Frozen and Finding Nemo are 'hotbeds of murder and mayhem' finds new study

Study highlights shootings in Bambi, Peter Pan and Pocahontas, stabbings in Sleeping Beauty and The Little Mermaid, and even Frozen and Snow White were highlighted

Forget thrillers like Pulp Fiction and Black Swan for violent kicks at the flicks. The main characters in cartoons for children, including Finding Nemo and Tarzan, are more than twice as likely to be killed off as those in films for adults, according to a new study.

Researchers studied the top cartoons, from Snow White to Frozen, and dubbed them “rife with death and destruction”, after finding the content was on a par with “rampant horrors” among popular films for adults.

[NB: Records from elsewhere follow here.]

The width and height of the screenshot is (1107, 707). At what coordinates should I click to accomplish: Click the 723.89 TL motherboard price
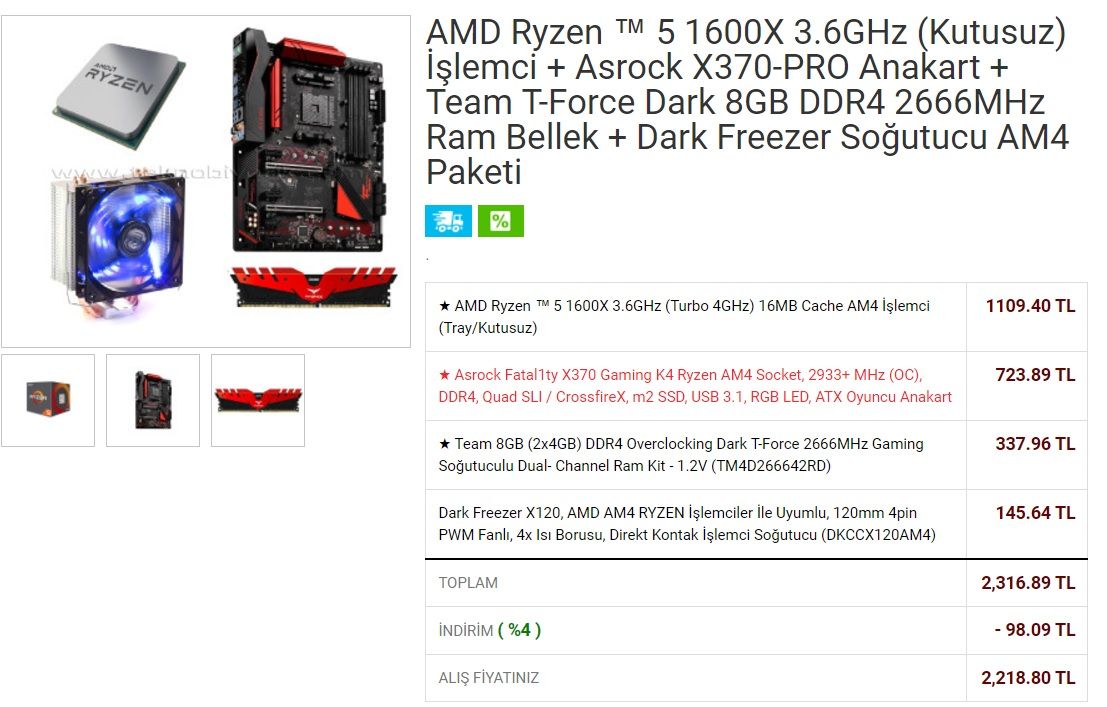(1035, 374)
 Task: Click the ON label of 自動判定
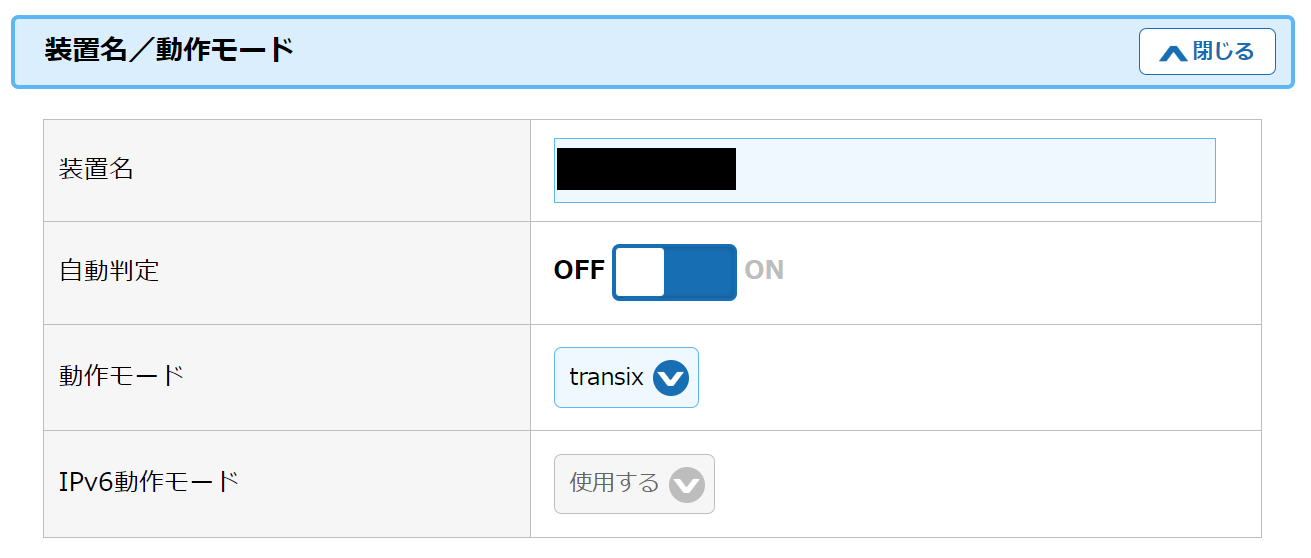tap(764, 270)
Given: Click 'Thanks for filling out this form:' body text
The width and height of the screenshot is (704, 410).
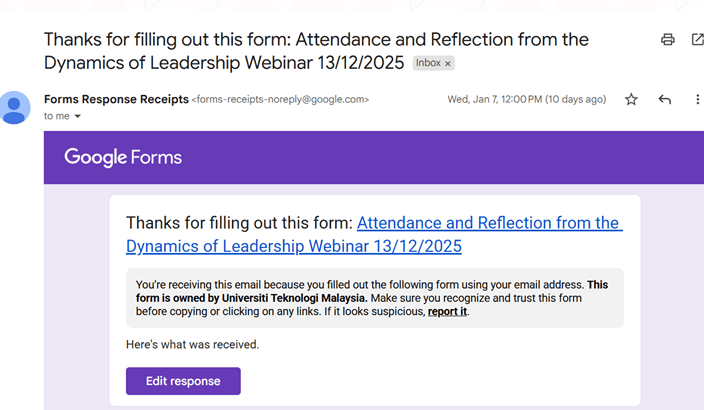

“Grisly deaths in cartoons were common”, the report said, including shootings in Bambi, Peter Pan and Pocahontas, and stabbings in Sleeping Beauty and The Little Mermaid.

The research, carried out by University College London and the University of Ottawa, and published in the British Medical Journal, also pointed to potentially traumatising animal attacks in A Bug’s Life, The Croods and How to Train Your Dragon.

Head researchers Ian Colman and James Kirkbride pointed to notable screen deaths including Nemo’s mother, who is eaten by a barracuda within the first five minutes of Finding Nemo, and Tarzan’s parents being eaten by a leopard.  Dr Colman said: “Rather than being innocuous and gentler alternatives to typical horror or drama films, children’s animated films are, in fact, hotbeds of murder and mayhem.”

Onscreen death and violence “can be particularly traumatic for young children, and the impact can be intense and long lasting”, Dr Kirkbride added.


To assess the amount of violence cartoons expose young children to, the researchers analysed the length of time it takes for key characters to die in the 45 top grossing children’s cartoons released between 1937 and 2013.

They were compared with the violent content in the two top grossing films for adults released in the same year as each of the cartoons, excluding the action or adventure films marketed to children.

The study found two in three cartoons showed the death of an important character, compared with half of the adult films.

Citing films such as Bambi and Tarzan, the authors said that the parents of main characters were found to be more than five times as likely to die in children’s cartoons as they were in films targeted at adults. The researchers said the film genre and year of release had no bearing on the results, adding “there is no evidence to suggest that the level of violence has changed in children’s films since Snow White in 1937”.

In Snow White, the protagonist’s stepmother, the evil queen, was struck by lightning, forced off a cliff and crushed by a boulder.